Тем не менее, участники кампании также часто сталкивались с законом непредвиденных последствий. Когда Общество авторов проводило кампанию за внесение изменений в закон о непристойности в 1950-х годах, например, стремясь официально закрепить защищенный статус литературы, это привело к очевидной победе с Законом о непристойных публикациях 1959 года, который позволил защищать литературные и художественные произведения. как вклады «на благо общества». Тем не менее, первым крупным судом в соответствии с Законом был « Любовник леди Чаттерлей» - «именно та книга, которую Общество авторов и его союзники стремились защитить».

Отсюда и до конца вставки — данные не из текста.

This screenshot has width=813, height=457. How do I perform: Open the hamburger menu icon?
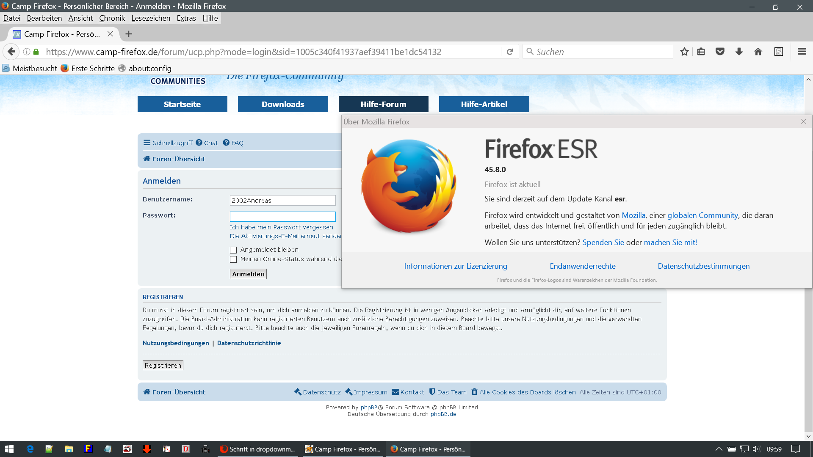[x=802, y=52]
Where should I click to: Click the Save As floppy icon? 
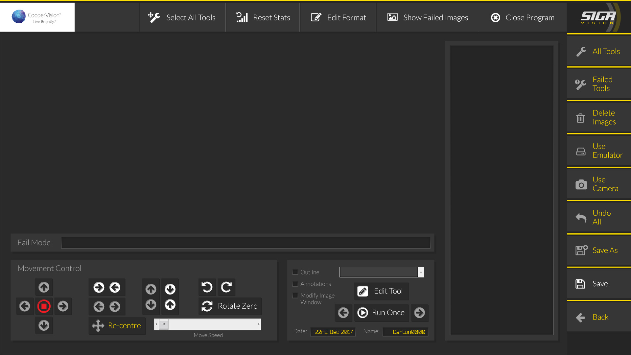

И хотя участники кампании по борьбе с цензурой утверждали - со значительными основаниями, - что непристойность - это канарейка в угольной шахте свободы общества, идеалы трудно согласовать с реальностью. Назначив в 1977 году независимый комитет для изучения цензуры фильмов, консерваторы посчитали, что правительство настроило группу на «дряблый» прогрессизм. Но, хотя у комитета было мало терпения в отношении театральных моралистов, осуждающих телевидение в прайм-тайм как `` порнографическое '', после встречи, на которой им показали детскую порнографию, конфискованную из киноклубов, комитет был вынужден `` сказать многим людям, выражающим либеральные настроения по поводу принцип свободы выбора взрослых означает, что мы были совершенно не готовы к садистскому материалу, который готовы создавать некоторые кинематографисты ».
По мнению Хиллиарда, непристойность перестала быть актуальной для общества в 21 веке на фоне вседозволенности и плюрализма, а также по мере того, как Интернет сделал все более бесполезными вопросы цензуры произведенных в Великобритании культурных продуктов. Я не совсем уверен. В 2014 году поправка к Закону о коммуникациях 2003 года запретила длинный список половых актов в порнографии, произведенной в Великобритании для видео по запросу. Сюда входили шлепки, женская эякуляция и сидение на лице, определяемые как действия, которые могут «нанести серьезный вред участникам» - решение, которое, по утверждениям участников кампании против цензуры, было просто набором моральных суждений. Это привело к очным акциям протеста у здания парламента под музыку Монти Пайтона.«Сядь мне на лицо», как будто подразумевая, насколько законодательство не соответствует давно принятой практике. Я не могу согласиться с Хиллиардом в том, что, поскольку «суды не должны учитывать контекст» детских порнографических изображений, преследуемых в соответствии с Законом о защите детей 1978 года, «у него нет сложностей, связанных с Законом о непристойных публикациях». Именно этот недостаток контекста привел к тому, что тысячи детей стали рассматриваться как сексуальные преступники за то, что они делились своими изображениями через текст и социальные сети. В некоторых случаях дети, не достигшие возраста уголовной ответственности, регистрировались в качестве подозреваемых в полицейских базах данных в соответствии с законодательством, разработанным для их защиты. Это удивительный пример непредвиденных последствий, которые так ярко освещает Хиллиард в другом месте.